- From: Sandro Hawke <sandro@w3.org>
- Date: Sun, 16 Feb 2014 14:49:59 -0500
- To: public-ldp <public-ldp@w3.org>
- Message-ID: <53011667.2060402@w3.org>
oops, wrong mailing list. sorry. please ignore.
-- Sandro
On 02/16/2014 02:49 PM, Sandro Hawke wrote:
> Sorry I didn't propose this months ago. It's taken me some time to
> see this solution clearly. Thanks to Eric and Andrei for being
> sounding boards. They haven't seen this particular framing, though.
>
> This is my proposal for "stable paging", a way to prevent the "lossy
> paging" problem in the currect spec and highlighted in RFC-5005. I
> believe it can be implemented efficiently, and isn't prohibitively
> complicated. I'd like to see it in the LC draft, marked "at risk" in
> case it turns out to be harder to implement than I think.
>
> *static paging*
>
> First, let me define something simpler, which I'll call "static
> paging". With static paging, the server embeds the etag of the paged
> resource into the paging URLs. When it responds to the paging URLs,
> it checks to make sure the etag is still the same. If it's not, then
> the server responds with a 410 GONE. Now the client knows it needs to
> re-initiate paging.
>
> With static paging, the client gets a perfect view of the resource,
> with no loss, no corruption. And it's trivial to implement. The
> problem is that resources that are large enough to require paging are
> likely to change frequently, so a client would be unable to follow
> PREV/NEXT links very many hops before the resource changed and the
> client had to start again. It might be it could never get more than
> 10 pages in before it had to start again. That doesn't seem acceptable.
>
> *stable paging definition*
>
> With "stable paging" I propose a looser requirement. We allow the
> graph to change during paging, but each triple which could
> theoretically ever be in the graph is assigned to a particular page.

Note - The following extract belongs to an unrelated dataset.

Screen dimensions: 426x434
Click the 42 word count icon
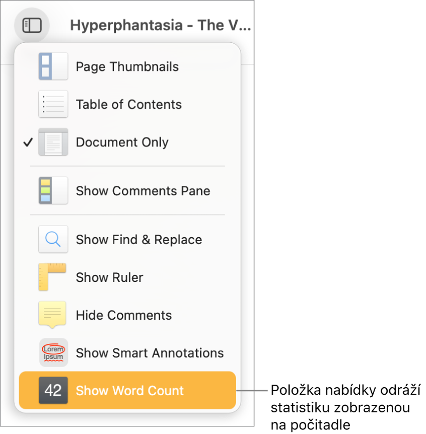53,391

> This results in certain guarantees for the client. Specifically, if
> the client traverses all the pages with stable paging, (1) every
> triple it sees must have been in the graph at some point during the
> traversal, and (2) every triple it does not see must have been absent
> from the graph at some point during the traversal. In other words,
> the error is limited to exactly those triples that changed during the
> traversal. (With lossy paging, the client may miss triples that were
> always in the graph.)
>
> *directory example *
>
> Let's consider the common case: we're paging an LDPC which has a sort
> order. (In fact, I expect this will be the only case where paging
> will be implemented by most LDP servers. When else would it ever
> actually be useful?) Maybe it's a directory of employees, sorted by
> the foaf:name of each person. The FIRST page has the folks at the
> beginning of the alphabet; the LAST page has the folks at the end.
>
> It's a big directory, and people are being added and removed all the time.
>
> With lossy paging, and a server that naively just puts 100 people per
> page, if a name were deleted during forward paging or added during
> reverse paging, the client would simply, silently miss a person.
> Displayed to a user this might be okay, but if the client is the
> payroll system, or an acl system, or a spam filter lookup, or an
> emergency alert system, missing even a single person is inexcusable.
> Static paging might be nice, but isn't practical. But stable paging is
> pretty good. With stable paging we might still miss a person, but
> only if that person were added or deleted during paging. That seems
> like perfectly reasonable behavior, about what people would expect.
>
> So, how does stable paging work?
>
> Instead of just putting 100 names per page, with stable paging the
> server creates a function mapping names to pages independent of what
> else is in the graph. It might be the first page has names starting
> with A, the second has names starting with B, etc. Or it might be the
> first is "" through "Anderson", the second is "Anderson" through
> "Aubrey", etc. The paging function can be created by looking at the
> database, but once a page has been served to a client and certain
> triples included/excluded from it because of some boundary test, that
> boundary MUST NOT change.
>
> Each paging URL then includes an identifier for that paging function.
> As with static paging, the server can, at any time, give up on a
> particular paging function and answer 410 GONE for those URLs. With
> the directory, I imagine one would only do that when the directory
> changes size significantly. I can also imagine one would have two
> paging functions, one for big pages and one for small pages, and the
> server would pick one based on a client PREFER header.
>
> *microblogging example*
>
> In the application Andrei and I are working on (microblogging), the
> server will have a container of postings on each "channel". It will
> keep this sorted by the date of posting, so the LAST page will be the
> most recent postings. It's fine if some system posts every 10 seconds
> (3 million posts per year) because the clients just jump to the LAST
> page, and maybe follow a few PREV links, depending how far back they
> want to go. Lossy paging would result in postings not being shown to
> some people in some circumstance, which is likely to be unacceptable.
> For us, the paging function will just be constructed by partitioning
> the range of dates present, and re-partitioning if a lot of postings
> are inserted into the middle or deleted. In the normal case of
> postings being added "now", we're just adding to the end, so no
> re-partitioning is needed.
>
> *conclusion*
>
> I know this is a little complicated, but without it, it seems to me
> paging is worthless, or even harmful, at least for the applications
> I'm thinking of. I'm willing to help draft text for the spec if
> people think this is reasonable to include.
>
> -- Sandro
>
Received on Sunday, 16 February 2014 19:50:07 UTC